A total of twelve tomatoes have survived and thrived in containers and it is well past time to get them into the garden where they will be able to stretch out their roots and their tops. About half of the plants already have tomatoes set on and hopefully they will not get too upset about this move which could cause the plants to drop the fruit rather than growing to the ripe stage.
As I was setting up the tires for as the framework for the row of potatoes, my feline supervisor tested each tire in the row. Momma Cat is the oldest and I believe wisest of the barn cats, she is also the friendliest (when she is not in a swiping kind of mood) and definitely the most curious of the gaggle.
I haven’t quite figured out her motives but suspect that she may be testing for balance to make sure each tire is firmly level on the ground, or if she is determining the sun intensity on each tire plot, or if she was just wanting to get her behind warmed as I plodded and placed tires along the string row marker.
Now that the front garden plot has been worked up with first the tractor then finely tilled with the walk behind rototiller, the row of tires has been placed one swath wide from the northern edge of the plot.
The vertical growing potatoes can have extra tires stacked on top, but only one or two more. If the stack gets higher than that the potato plants get choked out and the end result would be a pile of tires filled with dirt but no tubers (I learned the hard way).
There are several advantages to growing potatoes in tires, it makes weeding easier (this is very important to me). Also the plants and tubers are neatly contained so if someone wanted to help with weeding they would be less confused about the difference between spud and weed. The tires make a good barrier for those ground dwelling rodents that are attracted to the below ground goodies. And the best advantage is that for harvest, all one has to do is flip over a tire or two and the spuds are right there in the open instead of digging with a shovel and missing some good ones.
I have been working through the garden row of potatoes by digging one hill/tire at a time as we need them. The half of row that did not get enough water early in the season had good spuds but not very big or very many.
Most of the time I don’t bother with peeling, just a quick vegetable brush over them. I am now working on the second half of the row, this is the area that did get enough water during the times the irrigation was on and the crop is much better.
The potatoes are bigger and more plentiful and we are enjoying hash browns, oven fries, and potato soup on a regular basis.
I had accidentally missed the corner of the garden during the last heat spell. The potatoes were overlooked. The irrigation is turned only when the stock tanks need to be filled and the error with the sprinklers caused the problem.

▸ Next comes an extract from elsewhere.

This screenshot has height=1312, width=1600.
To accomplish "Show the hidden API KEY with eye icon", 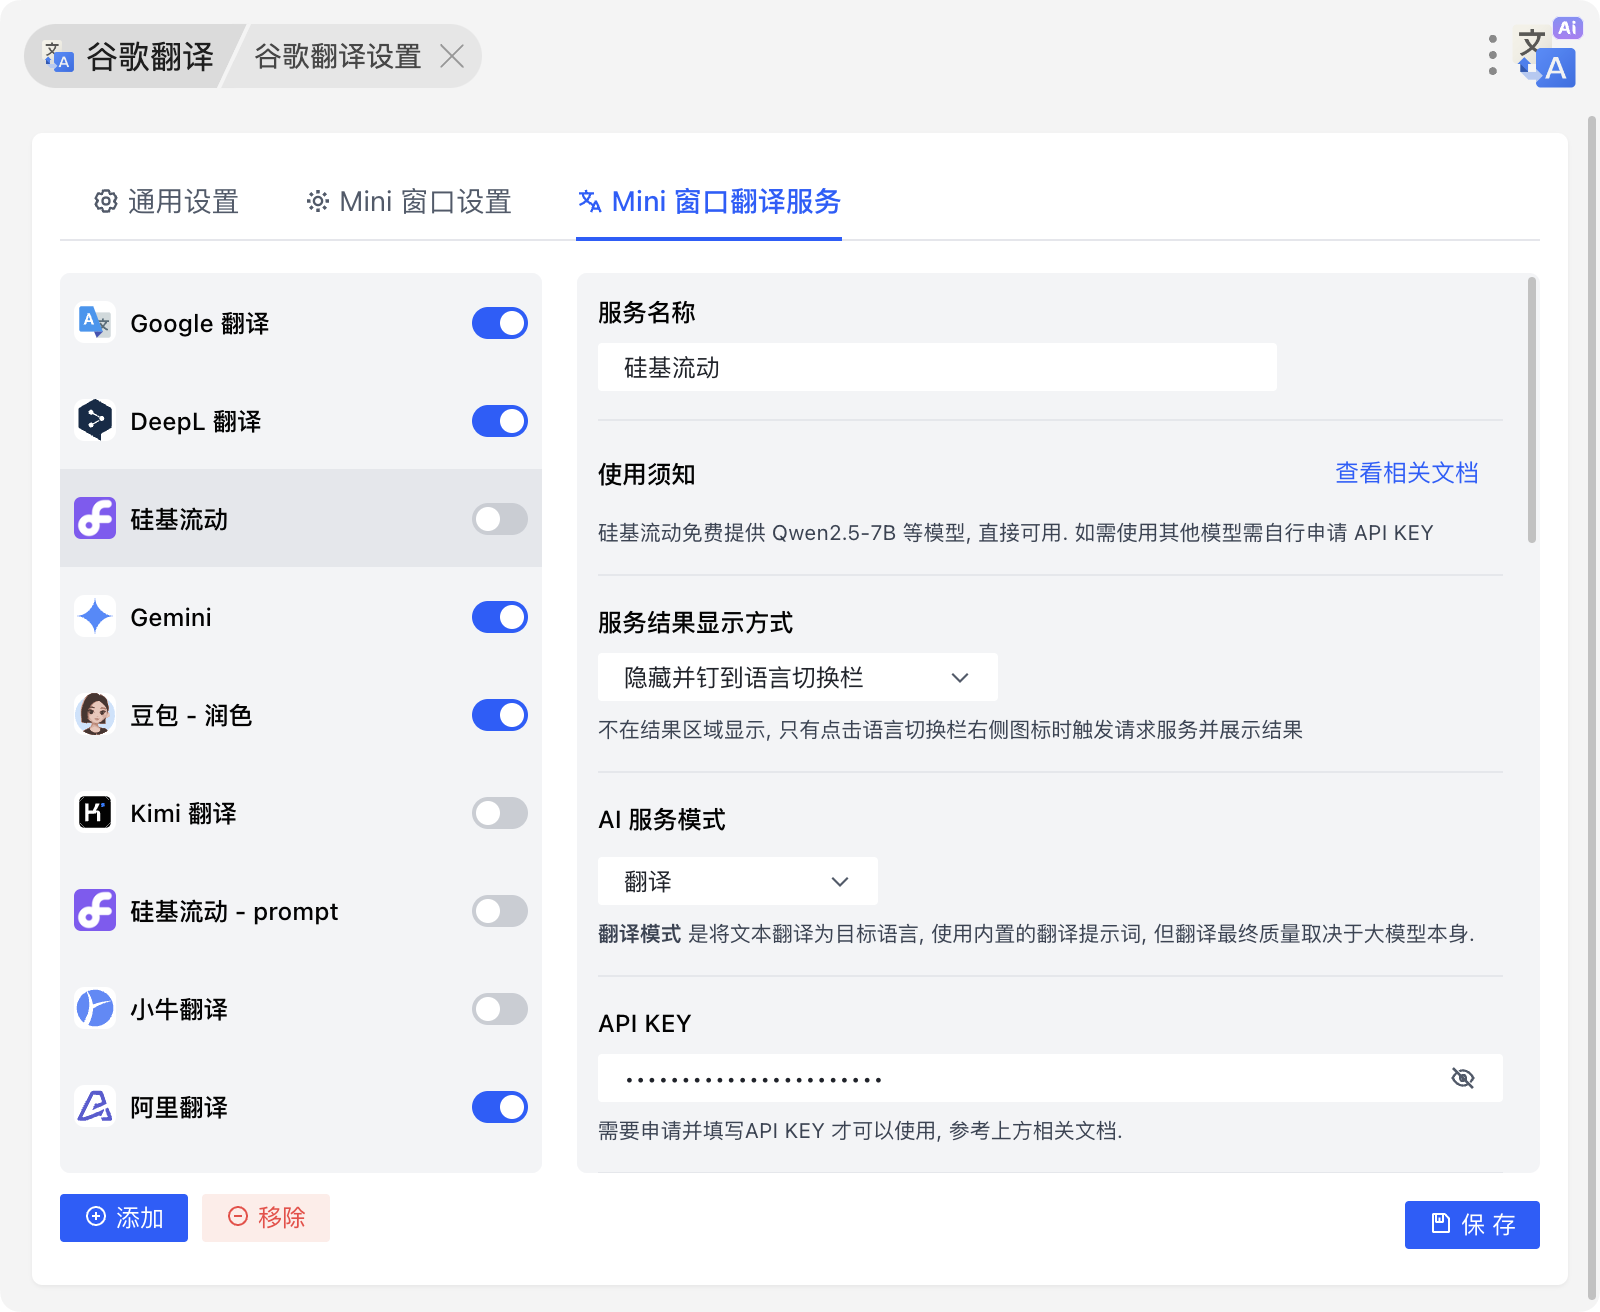I will click(1462, 1078).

I’ll give them as much time as possible, but will soon be harvesting the half row and will continue to check sprinklers during the times that I have the irrigation running. (PS as you can see, the pig weeds have no problem growing with or without water, maybe I’m growing the wrong crop)
I had assumed that I was going to be digging baby red potatoes for and evening meal. I was surprised that the reds had grown almost to baking potato size and had to improvise my meal.
Instead of parsley-ed baby reds, I cut the large tubers in half and scored the cut edge.
In a large baking dish (this one was 13 x 11), I dribbled a little melted butter, crushed garlic, onion, parsley and some Parmesan cheese. You can easily add crumbled bacon and some sour cream if you wanted.
The potatoes are layered scored side down on the bottom layers of stuffing ingredients and bake at 350 degrees for about 40 minutes when a fork can easily penetrate the spuds.
Each half baked potato comes out with its own toppings already baked into the scored surface and it takes less time than baking them whole.
Some of the potatoes are not so baby, I was surprised by just how much growth there was under a plant that was still trying to produce the underground tubers.
I had just harvested a head of broccoli that weighed about a pound and a half. Since it all headed out at the same time, I needed to come up with a meal that would use up the proliferation. This is where the garden and my freezer come in handy.
Large Crockpot Beef Broccoli
Overnight slow cook the toughest cut roast you can find in 1/2 c. soy sauce and 1 cup pulped Yellow Transparent Apple, garlic, onion.
Around noon, remove roast from crockpot and chop into bite size chunks
Reserve a cup of the meat juice from the pot and return chunked roast to crockpot still on low
! 1/2 hours before dinner, raid the garden
I added chopped potatoes, summer squash, kale, tomatoes, the whole pound and a half of broccoli and the handful of Chanterelle Mushrooms that I had left from my walk in the woods.
I mixed the reserved meat juice with 3 Tablespoons of Corn Starch for thickening, a splash of rice vinegar and added it to the crockpot.
Dinner was ready right on time, and my day was not spent in the kitchen.